Unified Deep Learning Approach with Ensemble Framework for Improved Video Action Classification
摘要
The action recognition in the video expands broadly as a technically interesting and important task of computer vision across a wide variety of areas such as security, medical, and sport monitoring. The modeling result of the task in hand is effective when both space and time modeling are done effectively. In an effort to resolve these challenges, we put forth a new multi-model ensemble framework which uses four different types of deep learning networks: MovNet-LSTM, Long-Term Recurrent Convolutional Network (LRCN), 3D Convolutional Neural Network (CNN) and EfficientNet. MovNet-LSTM is capable of capturing space information and constructing a temporal model.
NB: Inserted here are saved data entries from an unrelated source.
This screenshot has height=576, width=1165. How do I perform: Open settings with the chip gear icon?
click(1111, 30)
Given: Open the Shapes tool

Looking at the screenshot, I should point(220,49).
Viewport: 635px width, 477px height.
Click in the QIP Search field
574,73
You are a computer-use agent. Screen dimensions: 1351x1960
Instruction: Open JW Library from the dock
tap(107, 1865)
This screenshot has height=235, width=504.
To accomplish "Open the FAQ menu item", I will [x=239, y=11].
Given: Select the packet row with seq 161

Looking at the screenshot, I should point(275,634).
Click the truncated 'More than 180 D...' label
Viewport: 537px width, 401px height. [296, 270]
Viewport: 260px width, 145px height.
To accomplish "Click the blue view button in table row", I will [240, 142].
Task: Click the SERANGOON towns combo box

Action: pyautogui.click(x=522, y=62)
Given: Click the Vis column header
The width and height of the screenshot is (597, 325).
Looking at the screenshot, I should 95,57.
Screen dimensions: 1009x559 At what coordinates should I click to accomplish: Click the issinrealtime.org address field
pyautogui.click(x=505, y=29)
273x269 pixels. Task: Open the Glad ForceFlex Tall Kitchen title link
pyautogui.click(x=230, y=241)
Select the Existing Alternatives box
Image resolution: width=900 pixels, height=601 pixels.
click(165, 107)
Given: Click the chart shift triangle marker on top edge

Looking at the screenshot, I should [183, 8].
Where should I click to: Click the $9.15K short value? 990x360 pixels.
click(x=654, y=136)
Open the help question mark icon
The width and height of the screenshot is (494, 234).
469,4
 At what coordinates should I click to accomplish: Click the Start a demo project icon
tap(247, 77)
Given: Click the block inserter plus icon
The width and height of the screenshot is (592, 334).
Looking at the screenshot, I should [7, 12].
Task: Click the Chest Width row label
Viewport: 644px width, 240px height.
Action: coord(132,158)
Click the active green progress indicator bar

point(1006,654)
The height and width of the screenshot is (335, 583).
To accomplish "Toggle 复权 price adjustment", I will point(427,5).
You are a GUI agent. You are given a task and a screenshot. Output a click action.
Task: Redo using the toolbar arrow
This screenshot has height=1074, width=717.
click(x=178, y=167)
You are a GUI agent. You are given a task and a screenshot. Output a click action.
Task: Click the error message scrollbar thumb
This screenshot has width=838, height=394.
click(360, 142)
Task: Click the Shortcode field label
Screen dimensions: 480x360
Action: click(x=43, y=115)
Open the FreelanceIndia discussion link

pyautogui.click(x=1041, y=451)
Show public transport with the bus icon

On the other hand, LRCN uses convolutional and pooling layers to construct adequate spatial information first and only then learns a temporal model. 3D CNN uses depth filters to capture the spatial and motion information of the data set, and the model based on EfficientNet uses transfer learning to improve the model. By taking the outputs of the models and combining them through averaging, a set model was able to reach a high accuracy of 94.35% on the very challenging UCF-101 dataset while also outperforming individual models and demonstrating strength in handling complex video conditions such as fast movements, overlapping objects, and dynamic backgrounds. The proposed framework is computationally efficient and using only 18.1 million parameters, making it suitable for real-world applications. Our results highlight the effectiveness of ensemble methods in video action recognition and their potential to address the limitations of single-model approaches.